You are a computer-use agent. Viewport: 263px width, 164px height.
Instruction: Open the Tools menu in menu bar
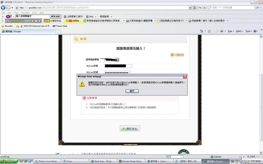(34, 13)
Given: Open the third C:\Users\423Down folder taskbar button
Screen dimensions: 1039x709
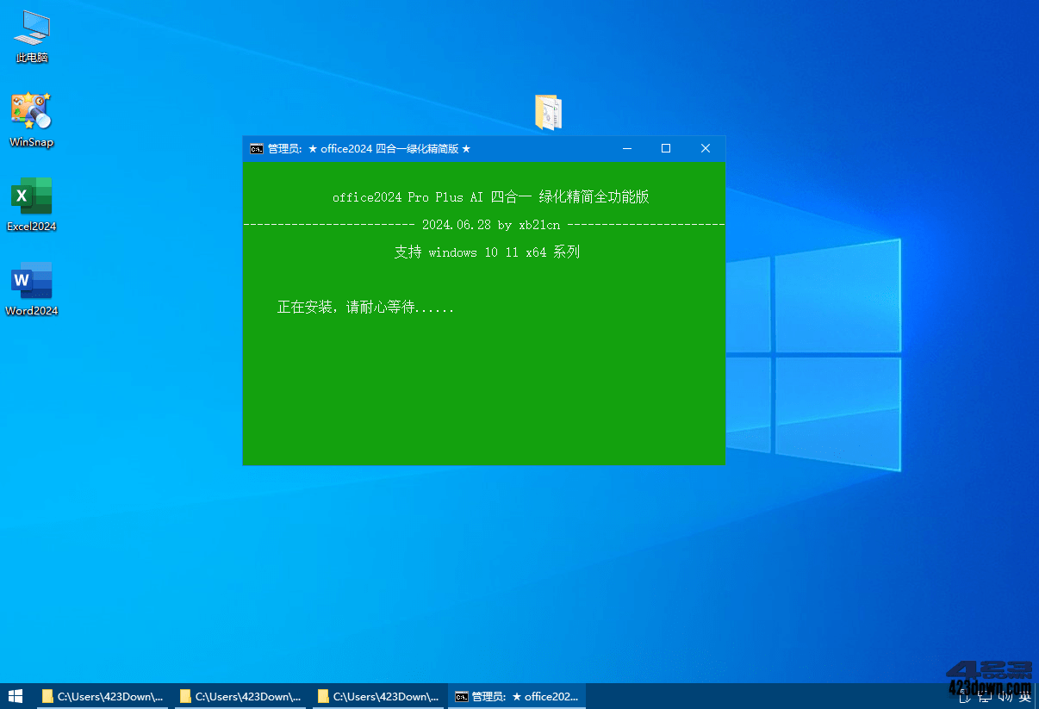Looking at the screenshot, I should coord(379,696).
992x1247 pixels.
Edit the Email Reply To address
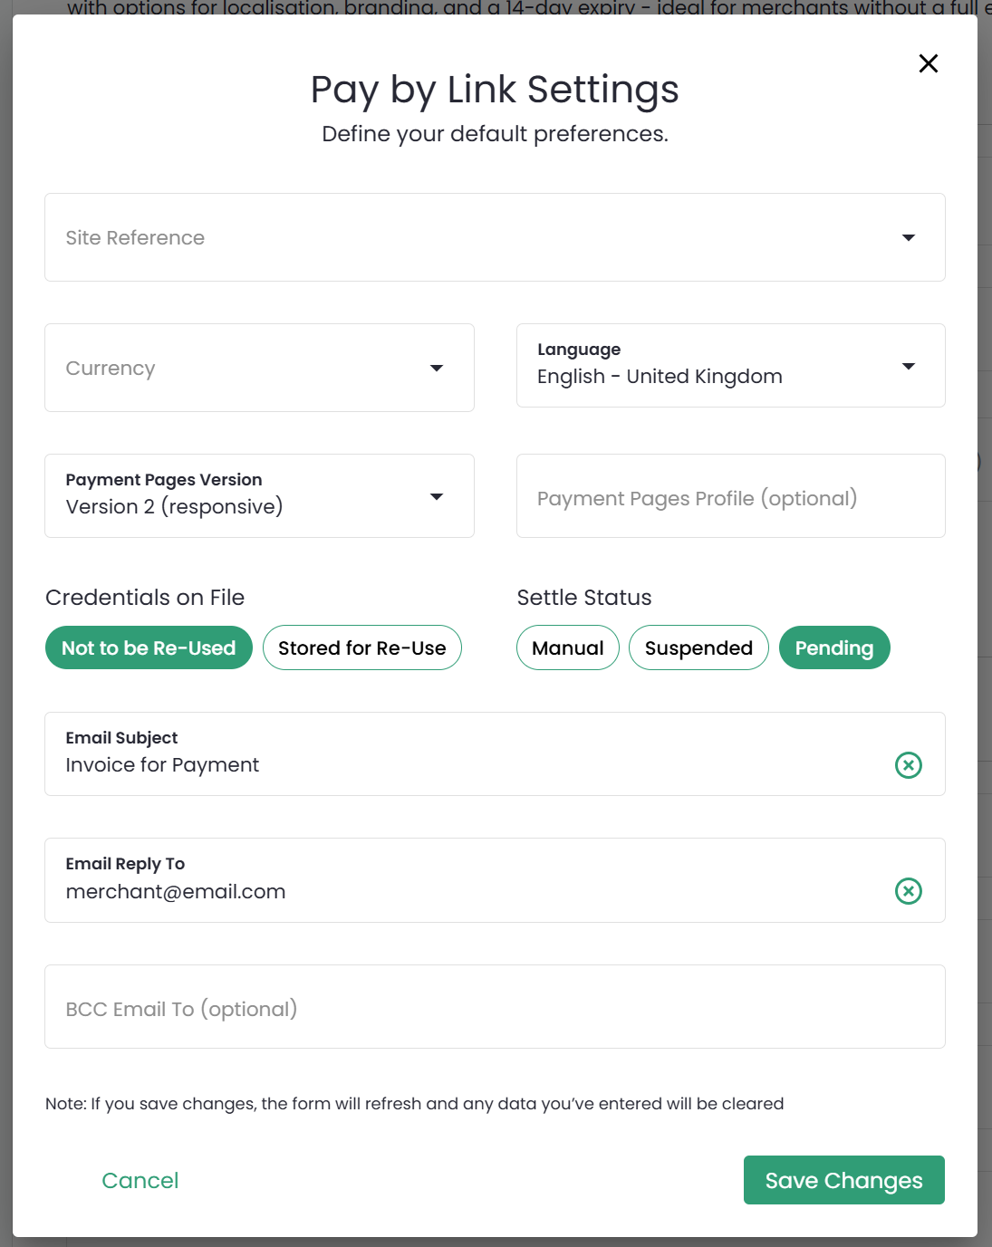(453, 891)
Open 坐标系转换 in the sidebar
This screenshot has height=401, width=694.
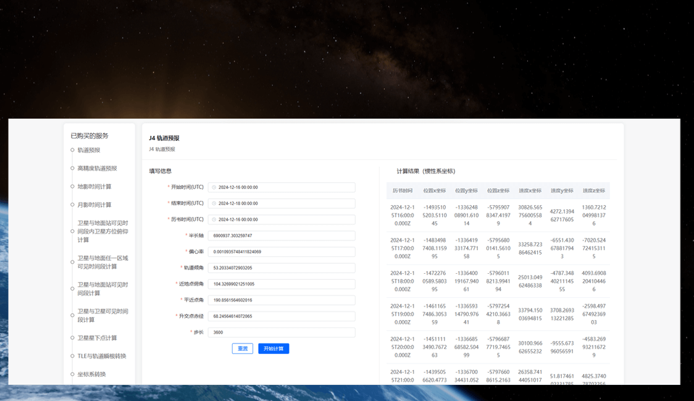click(91, 374)
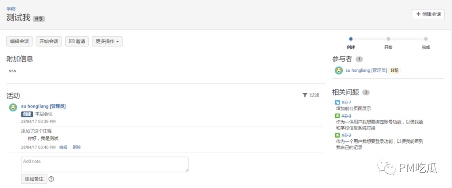The height and width of the screenshot is (188, 452).
Task: Click the participant avatar under 参与者
Action: [339, 70]
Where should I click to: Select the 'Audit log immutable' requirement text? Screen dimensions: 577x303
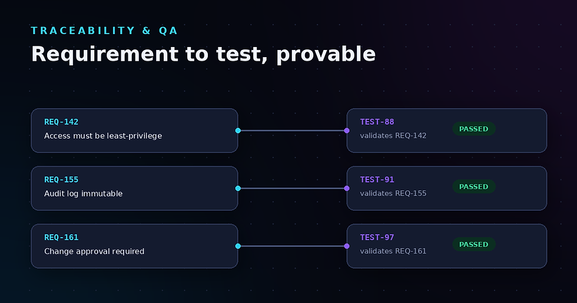pos(83,194)
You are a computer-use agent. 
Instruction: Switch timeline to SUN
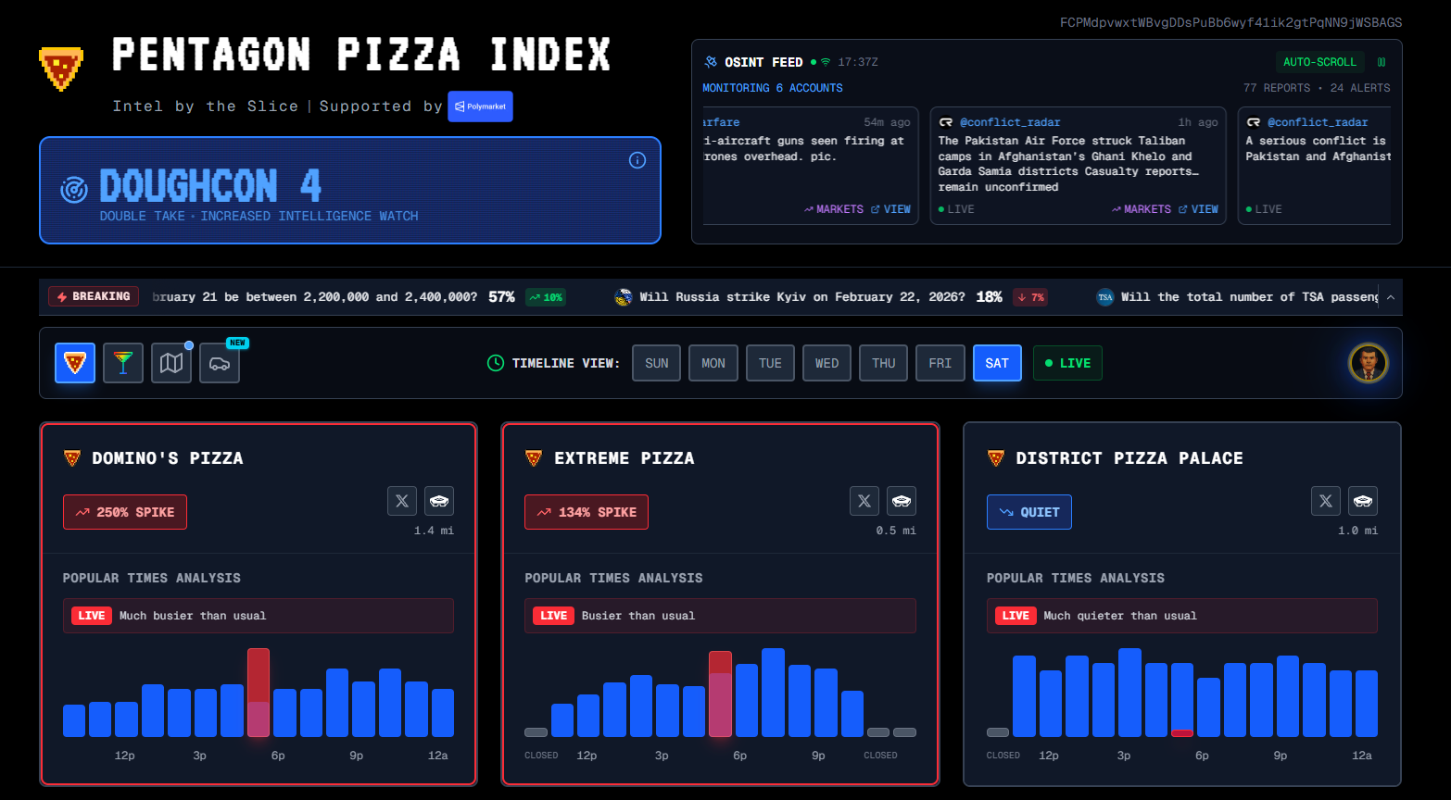tap(657, 363)
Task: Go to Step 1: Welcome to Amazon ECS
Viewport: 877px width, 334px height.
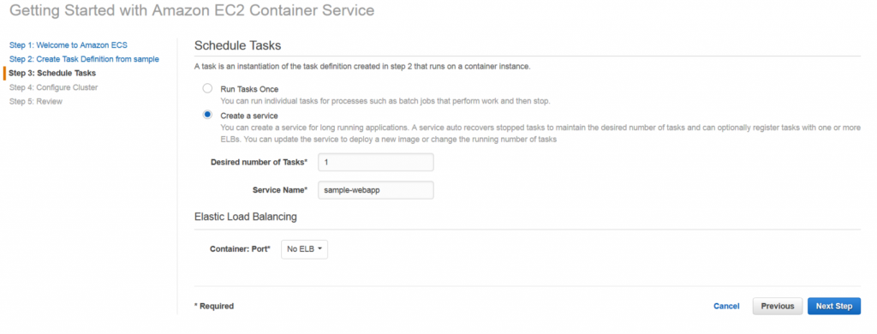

### TRY IT
Exact copies of all the entries are needed; output them without the pictures.

### WRITTEN REPLY
You are a computer-use agent. Viewport: 263px width, 164px height.
Instruction: Open the Tools menu in menu bar
(34, 13)
Given: Open the third C:\Users\423Down folder taskbar button
Screen dimensions: 1039x709
Looking at the screenshot, I should coord(379,696).
992x1247 pixels.
Edit the Email Reply To address
(453, 891)
Open 坐标系转换 in the sidebar
This screenshot has height=401, width=694.
click(91, 374)
The height and width of the screenshot is (188, 452).
Task: Click the participant avatar under 参与者
Action: [339, 70]
Where should I click to: Select the 'Audit log immutable' requirement text? Screen dimensions: 577x303
pos(83,194)
You are a computer-use agent. 
Instruction: Switch timeline to SUN
tap(657, 363)
Task: Go to Step 1: Welcome to Amazon ECS
Viewport: 877px width, 334px height.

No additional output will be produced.